## EXERCISE BRIEF:
Reproduce the following lines without any changes.

## RECORDS FOR THE EXERCISE:
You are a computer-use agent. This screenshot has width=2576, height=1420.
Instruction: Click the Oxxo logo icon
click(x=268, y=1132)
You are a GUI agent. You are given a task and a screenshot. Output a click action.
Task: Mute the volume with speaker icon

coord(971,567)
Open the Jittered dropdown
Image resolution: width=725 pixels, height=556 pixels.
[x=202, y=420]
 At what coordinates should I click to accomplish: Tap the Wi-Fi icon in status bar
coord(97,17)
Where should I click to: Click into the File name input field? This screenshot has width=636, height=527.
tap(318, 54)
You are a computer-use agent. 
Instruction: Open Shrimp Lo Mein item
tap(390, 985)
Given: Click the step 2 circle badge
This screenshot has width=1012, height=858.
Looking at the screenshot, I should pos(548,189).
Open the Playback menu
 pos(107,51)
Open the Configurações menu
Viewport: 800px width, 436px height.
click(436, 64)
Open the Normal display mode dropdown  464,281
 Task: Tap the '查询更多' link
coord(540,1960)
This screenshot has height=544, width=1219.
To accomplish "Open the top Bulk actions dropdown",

## WRITTEN ANSWER:
You are a computer-use agent. This screenshot has width=2576, height=1420.
Instruction: Click the Oxxo logo icon
click(x=268, y=1132)
You are a GUI agent. You are given a task and a screenshot. Output a click action.
Task: Mute the volume with speaker icon

coord(971,567)
Open the Jittered dropdown
Image resolution: width=725 pixels, height=556 pixels.
[x=202, y=420]
 At what coordinates should I click to accomplish: Tap the Wi-Fi icon in status bar
coord(97,17)
Where should I click to: Click into the File name input field? This screenshot has width=636, height=527.
tap(318, 54)
You are a computer-use agent. 
Instruction: Open Shrimp Lo Mein item
tap(390, 985)
Given: Click the step 2 circle badge
This screenshot has width=1012, height=858.
Looking at the screenshot, I should pos(548,189).
Open the Playback menu
 pos(107,51)
Open the Configurações menu
Viewport: 800px width, 436px height.
click(436, 64)
Open the Normal display mode dropdown  464,281
 Task: Tap the '查询更多' link
coord(540,1960)
This screenshot has height=544, width=1219.
To accomplish "Open the top Bulk actions dropdown",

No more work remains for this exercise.